Reproduce word for word the line holding "You are a GUI" and all lines after it in the data, through the end, leaving out pictures.

*Stored dataset items*.
[Start of Attachment]
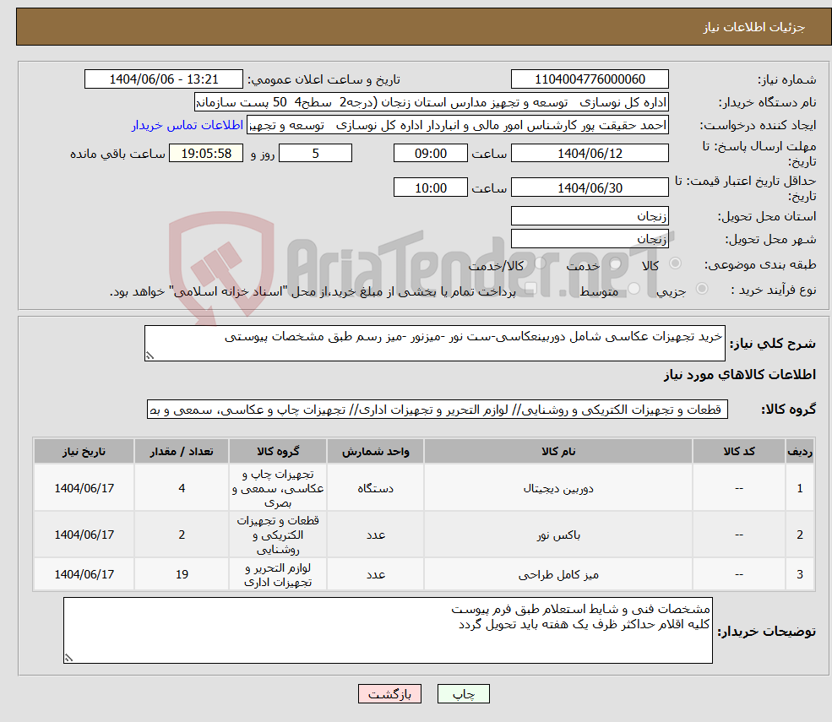Click the hour field showing 09:00

[x=430, y=153]
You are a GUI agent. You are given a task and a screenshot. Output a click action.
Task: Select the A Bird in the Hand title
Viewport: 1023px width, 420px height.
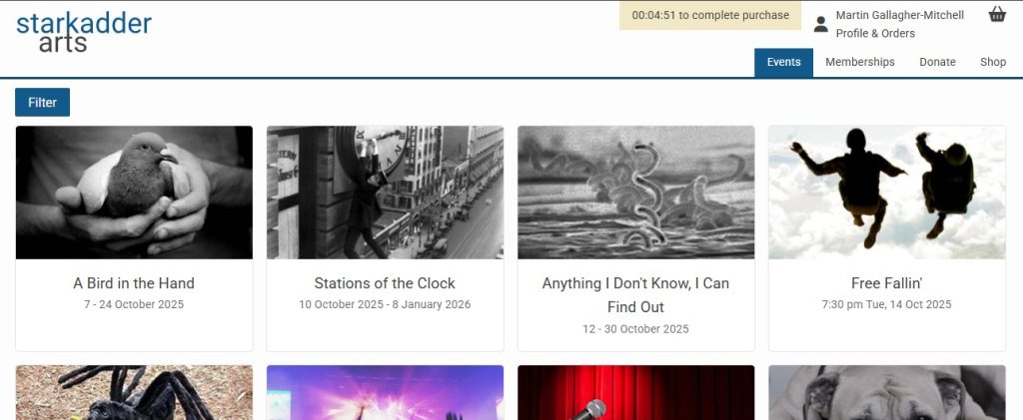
[End of Attachment]
*Your solution*.
You are a GUI agent. You are given a task and a screenshot. Output a click action.
Task: Select the A Bird in the Hand title
Viewport: 1023px width, 420px height.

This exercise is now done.